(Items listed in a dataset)
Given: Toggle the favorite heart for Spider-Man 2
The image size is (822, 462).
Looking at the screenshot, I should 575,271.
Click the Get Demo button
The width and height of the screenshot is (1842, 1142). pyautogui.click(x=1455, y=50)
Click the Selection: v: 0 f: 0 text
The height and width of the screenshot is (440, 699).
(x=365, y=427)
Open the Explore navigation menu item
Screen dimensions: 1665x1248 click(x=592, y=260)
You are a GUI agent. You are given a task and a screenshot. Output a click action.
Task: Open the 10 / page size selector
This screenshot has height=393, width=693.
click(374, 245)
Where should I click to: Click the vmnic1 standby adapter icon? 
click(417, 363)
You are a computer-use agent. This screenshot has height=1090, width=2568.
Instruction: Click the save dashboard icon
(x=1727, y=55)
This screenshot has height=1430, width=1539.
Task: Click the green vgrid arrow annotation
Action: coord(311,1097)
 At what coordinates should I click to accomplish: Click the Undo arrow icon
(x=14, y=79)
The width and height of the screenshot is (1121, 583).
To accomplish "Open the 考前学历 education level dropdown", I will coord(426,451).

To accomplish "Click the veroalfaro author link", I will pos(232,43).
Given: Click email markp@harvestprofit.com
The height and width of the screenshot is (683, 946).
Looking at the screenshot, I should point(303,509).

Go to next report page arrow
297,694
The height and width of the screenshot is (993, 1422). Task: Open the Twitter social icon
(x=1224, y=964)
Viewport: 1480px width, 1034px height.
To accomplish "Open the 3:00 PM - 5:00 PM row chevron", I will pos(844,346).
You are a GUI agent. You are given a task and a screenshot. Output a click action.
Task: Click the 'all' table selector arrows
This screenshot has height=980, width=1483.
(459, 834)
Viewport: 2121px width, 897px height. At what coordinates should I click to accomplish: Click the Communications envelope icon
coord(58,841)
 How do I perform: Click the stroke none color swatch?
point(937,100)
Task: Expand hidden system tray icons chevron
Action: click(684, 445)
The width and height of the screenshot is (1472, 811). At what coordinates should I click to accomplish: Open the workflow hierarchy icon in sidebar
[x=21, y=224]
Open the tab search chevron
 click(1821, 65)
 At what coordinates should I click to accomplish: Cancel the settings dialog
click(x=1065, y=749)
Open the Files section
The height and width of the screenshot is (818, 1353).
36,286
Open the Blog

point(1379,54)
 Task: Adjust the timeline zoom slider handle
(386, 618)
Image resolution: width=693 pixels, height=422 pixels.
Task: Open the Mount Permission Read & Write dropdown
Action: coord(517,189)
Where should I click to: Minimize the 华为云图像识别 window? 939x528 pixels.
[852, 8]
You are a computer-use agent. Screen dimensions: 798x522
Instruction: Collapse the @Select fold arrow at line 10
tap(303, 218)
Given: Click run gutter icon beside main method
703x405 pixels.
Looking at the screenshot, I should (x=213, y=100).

TASK GOAL: All of the entries above need to be set down again exactly.

RESPONSE AREA:
Given: Toggle the favorite heart for Spider-Man 2
The image size is (822, 462).
Looking at the screenshot, I should 575,271.
Click the Get Demo button
The width and height of the screenshot is (1842, 1142). pyautogui.click(x=1455, y=50)
Click the Selection: v: 0 f: 0 text
The height and width of the screenshot is (440, 699).
(x=365, y=427)
Open the Explore navigation menu item
Screen dimensions: 1665x1248 click(x=592, y=260)
You are a GUI agent. You are given a task and a screenshot. Output a click action.
Task: Open the 10 / page size selector
This screenshot has height=393, width=693.
click(374, 245)
Where should I click to: Click the vmnic1 standby adapter icon? 
click(417, 363)
You are a computer-use agent. This screenshot has height=1090, width=2568.
Instruction: Click the save dashboard icon
(x=1727, y=55)
This screenshot has height=1430, width=1539.
Task: Click the green vgrid arrow annotation
Action: coord(311,1097)
 At what coordinates should I click to accomplish: Click the Undo arrow icon
(x=14, y=79)
The width and height of the screenshot is (1121, 583).
To accomplish "Open the 考前学历 education level dropdown", I will coord(426,451).

To accomplish "Click the veroalfaro author link", I will pos(232,43).
Given: Click email markp@harvestprofit.com
The height and width of the screenshot is (683, 946).
Looking at the screenshot, I should point(303,509).

Go to next report page arrow
297,694
The height and width of the screenshot is (993, 1422). Task: Open the Twitter social icon
(x=1224, y=964)
Viewport: 1480px width, 1034px height.
To accomplish "Open the 3:00 PM - 5:00 PM row chevron", I will pos(844,346).
You are a GUI agent. You are given a task and a screenshot. Output a click action.
Task: Click the 'all' table selector arrows
This screenshot has height=980, width=1483.
(459, 834)
Viewport: 2121px width, 897px height. At what coordinates should I click to accomplish: Click the Communications envelope icon
coord(58,841)
 How do I perform: Click the stroke none color swatch?
point(937,100)
Task: Expand hidden system tray icons chevron
Action: click(684, 445)
The width and height of the screenshot is (1472, 811). At what coordinates should I click to accomplish: Open the workflow hierarchy icon in sidebar
[x=21, y=224]
Open the tab search chevron
 click(1821, 65)
 At what coordinates should I click to accomplish: Cancel the settings dialog
click(x=1065, y=749)
Open the Files section
The height and width of the screenshot is (818, 1353).
36,286
Open the Blog

point(1379,54)
 Task: Adjust the timeline zoom slider handle
(386, 618)
Image resolution: width=693 pixels, height=422 pixels.
Task: Open the Mount Permission Read & Write dropdown
Action: coord(517,189)
Where should I click to: Minimize the 华为云图像识别 window? 939x528 pixels.
[852, 8]
You are a computer-use agent. Screen dimensions: 798x522
Instruction: Collapse the @Select fold arrow at line 10
tap(303, 218)
Given: Click run gutter icon beside main method
703x405 pixels.
Looking at the screenshot, I should (x=213, y=100).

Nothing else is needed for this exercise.